• Fame

    Pronunciation

    • IPA: /feɪm/
    • Rhymes: -eɪm

    Origin

    From Middle English, from Old French fame ("celebrity, renown"), from Latin fāma ("talk, rumor, report, reputation"), from Proto-Indo-European *bheh₂meh₂-, from Proto-Indo-European *bheh₂- ("to speak, say, tell"). Cognate with Ancient Greek φήμη (phēmē, "talk"). Related also to Latin for ("speak, say", verb.), Old English bōian ("to boast"), Old English bēn ("prayer, request"), Old English bannan ("to summon, command, proclaim"). More at ban.
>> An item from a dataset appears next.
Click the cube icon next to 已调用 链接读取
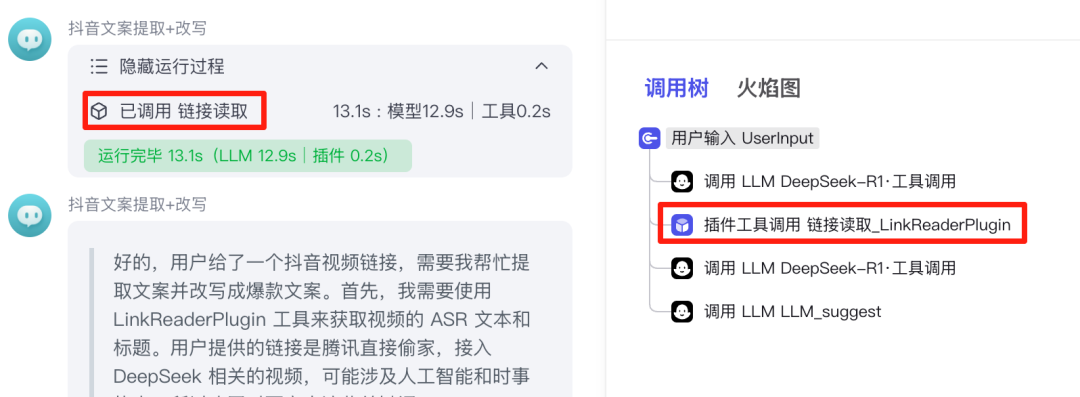coord(99,111)
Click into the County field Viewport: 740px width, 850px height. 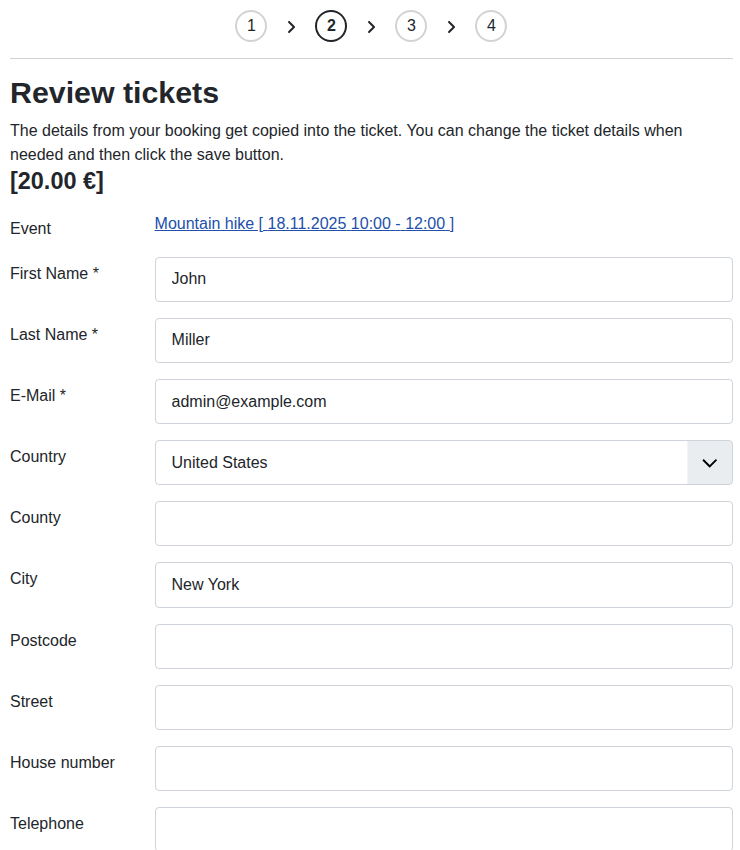443,524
    Full definition of fame

    Noun

    fame

    (uncountable)
    1. (now rare) What is said or reported; gossip, rumour.
      • 1667, John Milton, Paradise Lost, Book 1, ll. 651-4:There went a fame in Heav'n that he ere long
        Intended to create, and therein plant
        A generation, whom his choice regard
        Should favour ….
      • 2012, Faramerz Dabhoiwala, The Origins of Sex, Penguin 2013, p. 23:If the accused could produce a specified number of honest neighbours to swear publicly that the suspicion was unfounded, and if no one else came forward to contradict them convincingly, the charge was dropped: otherwise the common fame was held to be true.
    2. One's reputation.
    3. The state of being famous or well-known and spoken of.
      • William ShakespeareI find thou art no less than fame hath bruited.
      • 1898, Winston Churchill, The Celebrity Chapter 1, I was about to say that I had known the Celebrity from the time he wore kilts. But I see I will have to amend that, because he was not a celebrity then, nor, indeed, did he achieve fame until some time after I left New York for the West.

    Verb

    1. (transitive) To make (someone or something) famous.